One Canadian junior looked for a less belligerent way to change Mr. Trudeau's mind, zeroing in on his apparent concern about the distance to gas fields. Michael Binnion's Questerre Energy Corp. (QEC) added 3.5 cents to 27 cents on 126,300 shares, after making the case for LNG exports from Quebec. "Quebec is ideally located to supply LNG to Germany," claimed Mr. Binnion, president and chief executive officer. He said Questerre could help with feedstock from its "proven [gas] discovery," located "less than 10 kilometres from LNG export project with permits at Becancour and tidewater access to Europe." He concluded triumphantly, "The business case is established."

An experienced promoter, Mr. Binnion had no problem coming up with grand proclamations, but he will be well aware of their glaring problems. For one thing, Questerre's discovery is just that: a discovery, not a producing asset. For another, the Becancour terminal is merely a proposal, has shown virtually no signs of life in seven years and is looking for new owners. Lastly, there is a roadblock the size of Quebec itself, with the provincial government having passed a law to ban oil and gas development and revoke existing licences -- including Questerre's -- earlier this year. Even Mr. Binnion had to acknowledge that last little hurdle, though he kept his chin up and said Questerre is challenging the law as "illegal and unconstitutional." Over all, as much as he no doubt enjoyed today's daydreaming, he is surely not holding his breath for Mr. Trudeau to come galloping in.

Further afield, Jeff Chisholm's Pan Orient Energy Corp. (POE) lost three cents to $1.21 on 392,400 shares. It has received shareholder approval to carry out its previously announced sale and spinout arrangement. Over 99 per cent of the shareholders at the meeting cast their votes in favour.

The arrangement, as announced in June, will see Pan Orient sell itself and its core assets in Thailand to Malaysia's Dialog Group for 78.8 U.S. cents a share. Shareholders will also receive one share of a spinout company, which will immediately look for new assets in Asia. Mr. Chisholm, Pan Orient's president and CEO, will be in charge of the spinout, which he has already named CanAsia.
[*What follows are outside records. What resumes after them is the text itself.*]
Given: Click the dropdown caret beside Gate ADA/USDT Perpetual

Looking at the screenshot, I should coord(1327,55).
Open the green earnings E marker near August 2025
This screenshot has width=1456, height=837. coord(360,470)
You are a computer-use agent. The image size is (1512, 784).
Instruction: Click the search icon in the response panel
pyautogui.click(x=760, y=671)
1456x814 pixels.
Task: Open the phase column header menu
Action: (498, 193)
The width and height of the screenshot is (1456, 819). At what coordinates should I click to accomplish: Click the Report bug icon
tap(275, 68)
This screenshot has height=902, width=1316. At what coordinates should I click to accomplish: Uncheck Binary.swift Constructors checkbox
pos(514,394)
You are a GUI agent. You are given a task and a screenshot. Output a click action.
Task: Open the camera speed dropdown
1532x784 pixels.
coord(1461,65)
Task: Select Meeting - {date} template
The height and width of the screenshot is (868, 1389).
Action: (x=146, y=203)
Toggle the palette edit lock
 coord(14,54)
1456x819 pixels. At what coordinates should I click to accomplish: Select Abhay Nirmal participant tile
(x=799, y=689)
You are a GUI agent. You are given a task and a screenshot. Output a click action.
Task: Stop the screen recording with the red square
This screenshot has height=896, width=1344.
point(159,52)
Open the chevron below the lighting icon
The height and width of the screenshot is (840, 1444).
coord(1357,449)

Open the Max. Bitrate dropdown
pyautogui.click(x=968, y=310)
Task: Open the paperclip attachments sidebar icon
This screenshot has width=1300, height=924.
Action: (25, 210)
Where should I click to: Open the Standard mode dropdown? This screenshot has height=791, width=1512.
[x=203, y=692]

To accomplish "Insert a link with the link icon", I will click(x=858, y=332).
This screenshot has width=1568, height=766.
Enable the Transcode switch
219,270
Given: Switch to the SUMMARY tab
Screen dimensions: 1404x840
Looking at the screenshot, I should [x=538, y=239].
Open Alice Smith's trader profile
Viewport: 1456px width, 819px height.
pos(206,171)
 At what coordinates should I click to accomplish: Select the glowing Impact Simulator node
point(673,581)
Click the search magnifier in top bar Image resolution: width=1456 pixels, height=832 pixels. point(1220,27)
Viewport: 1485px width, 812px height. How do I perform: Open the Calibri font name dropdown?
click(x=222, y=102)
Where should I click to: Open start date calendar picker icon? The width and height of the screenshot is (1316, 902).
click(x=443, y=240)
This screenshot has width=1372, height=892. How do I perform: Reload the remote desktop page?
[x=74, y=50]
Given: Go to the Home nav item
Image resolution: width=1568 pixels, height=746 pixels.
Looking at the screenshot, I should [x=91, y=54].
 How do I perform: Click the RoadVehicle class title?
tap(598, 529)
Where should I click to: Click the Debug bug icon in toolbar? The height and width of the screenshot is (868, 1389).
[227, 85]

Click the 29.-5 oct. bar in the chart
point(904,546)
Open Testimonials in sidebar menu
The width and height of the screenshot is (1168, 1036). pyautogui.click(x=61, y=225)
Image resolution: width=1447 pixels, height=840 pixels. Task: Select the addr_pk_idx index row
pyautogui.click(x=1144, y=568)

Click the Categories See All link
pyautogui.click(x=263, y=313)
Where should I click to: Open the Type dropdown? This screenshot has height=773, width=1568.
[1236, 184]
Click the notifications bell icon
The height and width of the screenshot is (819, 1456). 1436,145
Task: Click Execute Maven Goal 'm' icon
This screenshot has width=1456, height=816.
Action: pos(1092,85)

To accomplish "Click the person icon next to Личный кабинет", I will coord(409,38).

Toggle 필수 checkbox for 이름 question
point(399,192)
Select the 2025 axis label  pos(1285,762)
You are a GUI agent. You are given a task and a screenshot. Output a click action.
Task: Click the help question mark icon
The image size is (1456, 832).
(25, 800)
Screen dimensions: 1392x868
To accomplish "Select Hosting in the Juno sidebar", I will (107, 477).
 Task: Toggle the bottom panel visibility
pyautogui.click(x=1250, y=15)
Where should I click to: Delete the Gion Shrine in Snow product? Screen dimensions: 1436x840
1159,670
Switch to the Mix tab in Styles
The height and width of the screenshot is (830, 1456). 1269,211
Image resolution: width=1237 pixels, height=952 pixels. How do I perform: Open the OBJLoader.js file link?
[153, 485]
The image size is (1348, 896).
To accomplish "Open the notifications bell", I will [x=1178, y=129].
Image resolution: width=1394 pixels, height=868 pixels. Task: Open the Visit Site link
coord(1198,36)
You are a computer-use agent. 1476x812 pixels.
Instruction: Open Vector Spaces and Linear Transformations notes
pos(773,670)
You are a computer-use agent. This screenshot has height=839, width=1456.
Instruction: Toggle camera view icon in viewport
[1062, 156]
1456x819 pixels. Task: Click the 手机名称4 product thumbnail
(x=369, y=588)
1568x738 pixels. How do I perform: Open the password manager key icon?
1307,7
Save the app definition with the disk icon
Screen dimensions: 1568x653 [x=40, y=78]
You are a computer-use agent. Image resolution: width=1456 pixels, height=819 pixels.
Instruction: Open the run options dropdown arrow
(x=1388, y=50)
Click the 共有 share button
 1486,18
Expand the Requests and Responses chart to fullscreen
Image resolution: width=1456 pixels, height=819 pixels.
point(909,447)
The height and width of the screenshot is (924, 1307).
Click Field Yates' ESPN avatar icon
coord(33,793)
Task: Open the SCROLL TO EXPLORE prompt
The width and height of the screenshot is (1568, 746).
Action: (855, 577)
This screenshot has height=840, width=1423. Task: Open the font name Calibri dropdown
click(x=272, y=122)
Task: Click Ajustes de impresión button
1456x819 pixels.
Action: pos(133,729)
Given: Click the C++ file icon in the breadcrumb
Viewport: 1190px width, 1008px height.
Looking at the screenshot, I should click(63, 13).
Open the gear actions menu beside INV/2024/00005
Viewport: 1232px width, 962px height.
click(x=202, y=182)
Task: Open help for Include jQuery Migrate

His choice of region comes as no surprise: He has spent the majority of his career in Asia, including the last 17 years at Pan Orient. Under his tenure, the stock has been as high as $15.85 in 2008 and as low as 41 cents in 2020. It closed today at $1.21. Based on current exchange rates, this implies a value for the spinout of about 20 cents a share, leaving it -- as Mr. Chisholm must hope -- almost nowhere to go but up.

Another international junior, the Colombia-focused Arrow Exploration Ltd. (AXL) -- a sizable investment of fellow Colombian producer Canacol Energy Ltd. (CNE: $2.48) -- lost three cents to 26 cents on 491,000 shares. It had no luck impressing investors with its midyear reserve report. CEO Marshall Abbott did his best, cheering that Arrow's "increase in volumes and values in all reserve categories ... reinforces the significant value" of its assets. Yet some of the increases had as much to do with oil prices than with Arrow's actual activities. For example, its 2P (proved and probable) reserves rose to 7.86 million barrels as of June 30 from 7.42 million barrels as of Dec. 31, with more than half of the gain coming from "economic factors."

Higher oil prices aside, Arrow has been actively drilling this year, which according to Mr. Abbott has boosted production to roughly 1,500 barrels a day in August (compared with 1,100 in the first quarter). Mr. Abbott added that the company plans to start a five-well program next quarter. As its wells cost about $3.5-million each, Arrow will be working its way quickly through the $15-million it raised at 10 cents last October. Subscribers have more than doubled their investment. Mr. Abbott is now hoping to double production to 3,000 barrels a day by next spring.